I remember him plucking Ken Miller's book Finding Darwin's God from my shelf once and musing that he didn't understand why there was any controversy at all on this topic, among the devout: of course religion and science are compatible, of course a God should be expected to work His will through the laws and processes of a rationally ordered nature. "Intelligent Design" does not have to descend to anti-intellectualist Young Earth Creationist nonsense, though as a matter of fact it has tended to do just that in the debates of recent years, in the hands of rigid partisan pious zealots.
There's plenty of intolerant fire coming fron the other camp too, among evolutionists who insist that science moots religion entirely, and do not welcome any alliance with the likes of Miller. P.Z. Myers is one of those.

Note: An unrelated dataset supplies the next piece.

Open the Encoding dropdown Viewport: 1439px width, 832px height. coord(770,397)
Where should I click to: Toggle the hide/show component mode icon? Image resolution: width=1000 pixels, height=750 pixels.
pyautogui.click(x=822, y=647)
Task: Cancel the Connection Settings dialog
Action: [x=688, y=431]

I understand where they're all coming from. There really should be room in a corner of the tent for at least those theists who aspire to scientific respectability even if their synthesizing project is doomed to fail. You don't have to agree with them, endorse their faith, or even respect it, P.Z. But you should respect them. A fundamental respect for the humanity of our fellow human beings should not depend on their falling in lock-step with our respective worldviews. I learned that from my Dad.
1 comment:
The words "theistic" and "evolutionist" don't belong in the same sentence. There's nothing theistic about any branch of science, including evolutionary biology. Attaching the worthless adjective "theistic" to evolution is an insult to the world's biologists.
I thank Ken Miller for his defense of science education, but his sucking up to religious stupidity makes him part of the problem.